- Required action -
Report all lines below with the word "label".

- Exercise input -
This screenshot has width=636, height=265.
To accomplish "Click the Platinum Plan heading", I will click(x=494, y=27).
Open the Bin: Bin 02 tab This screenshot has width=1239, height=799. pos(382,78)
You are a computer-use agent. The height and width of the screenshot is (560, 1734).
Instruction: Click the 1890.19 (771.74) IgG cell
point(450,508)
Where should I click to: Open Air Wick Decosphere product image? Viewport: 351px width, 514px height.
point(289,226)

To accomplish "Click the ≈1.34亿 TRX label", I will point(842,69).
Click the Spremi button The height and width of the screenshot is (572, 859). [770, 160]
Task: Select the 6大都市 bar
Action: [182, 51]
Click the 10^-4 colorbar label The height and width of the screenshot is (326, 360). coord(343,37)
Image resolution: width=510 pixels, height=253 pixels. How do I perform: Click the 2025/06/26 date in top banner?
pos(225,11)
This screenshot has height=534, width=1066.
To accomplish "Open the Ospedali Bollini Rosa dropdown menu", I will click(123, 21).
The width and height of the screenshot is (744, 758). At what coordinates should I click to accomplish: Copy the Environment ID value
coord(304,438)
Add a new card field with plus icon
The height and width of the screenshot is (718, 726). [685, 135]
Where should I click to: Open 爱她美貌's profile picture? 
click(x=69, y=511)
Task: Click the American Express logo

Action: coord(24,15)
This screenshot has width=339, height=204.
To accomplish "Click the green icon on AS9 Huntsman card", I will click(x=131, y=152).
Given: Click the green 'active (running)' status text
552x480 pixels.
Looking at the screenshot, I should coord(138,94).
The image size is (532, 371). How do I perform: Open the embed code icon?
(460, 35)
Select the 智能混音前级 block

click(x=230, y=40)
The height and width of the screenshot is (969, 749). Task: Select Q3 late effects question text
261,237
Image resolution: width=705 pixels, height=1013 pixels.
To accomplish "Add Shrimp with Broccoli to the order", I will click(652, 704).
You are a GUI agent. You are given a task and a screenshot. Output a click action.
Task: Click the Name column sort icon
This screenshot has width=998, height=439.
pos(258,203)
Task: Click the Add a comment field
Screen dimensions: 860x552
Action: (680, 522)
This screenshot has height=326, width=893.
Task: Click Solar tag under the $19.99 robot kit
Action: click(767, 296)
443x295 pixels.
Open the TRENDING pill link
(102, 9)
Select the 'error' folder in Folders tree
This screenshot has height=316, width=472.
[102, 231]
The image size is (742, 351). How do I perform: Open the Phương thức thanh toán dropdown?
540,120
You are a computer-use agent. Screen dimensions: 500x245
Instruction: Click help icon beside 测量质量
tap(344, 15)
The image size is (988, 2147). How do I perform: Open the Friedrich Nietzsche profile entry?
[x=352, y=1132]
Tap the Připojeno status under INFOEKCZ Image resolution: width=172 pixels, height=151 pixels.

- Answer space -
To accomplish "Click the ≈1.34亿 TRX label", I will point(842,69).
Click the 10^-4 colorbar label The height and width of the screenshot is (326, 360). coord(343,37)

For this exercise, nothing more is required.